Restate exactly, and only, the lines from the one with "Image resolution: width=301" through the end of the data, with both of those end lines kept. Drop any pictures.

● **Information given**
· · · ·

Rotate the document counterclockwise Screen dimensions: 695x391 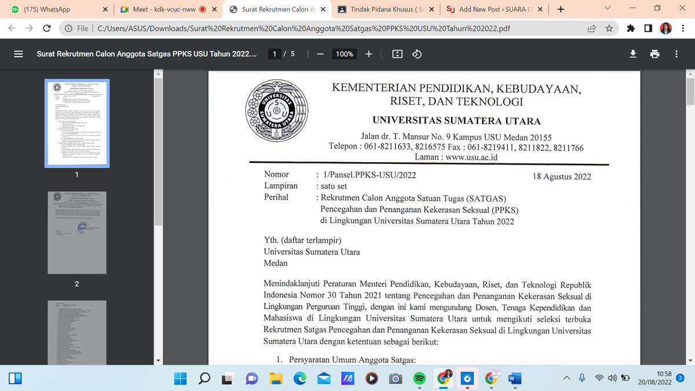416,54
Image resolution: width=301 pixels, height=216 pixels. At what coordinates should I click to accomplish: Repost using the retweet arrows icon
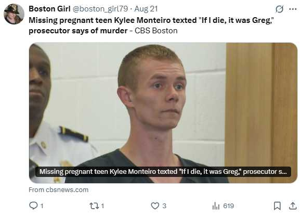click(94, 206)
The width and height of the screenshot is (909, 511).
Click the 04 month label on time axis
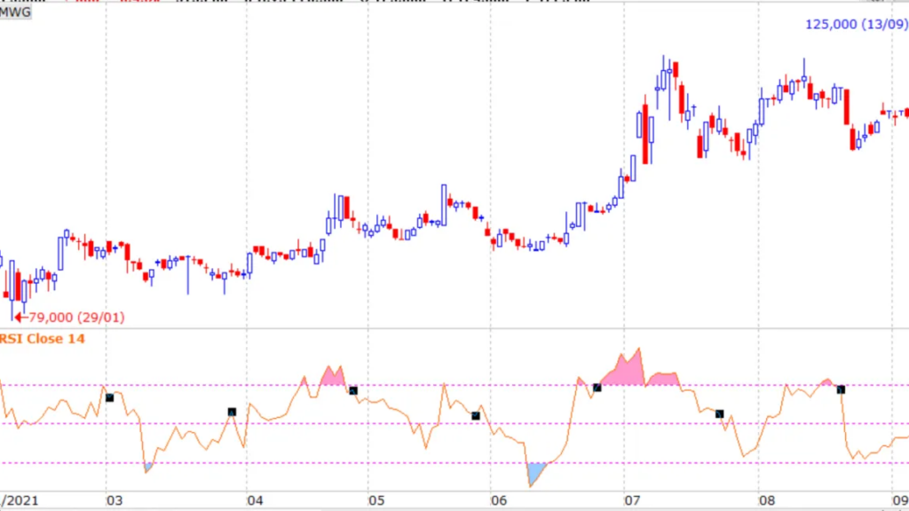[x=256, y=499]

· · · ·

● **Reply**
Image resolution: width=301 pixels, height=216 pixels. At what coordinates should I click to accomplish: Repost using the retweet arrows icon
click(94, 206)
The width and height of the screenshot is (909, 511).
Click the 04 month label on time axis
[x=256, y=499]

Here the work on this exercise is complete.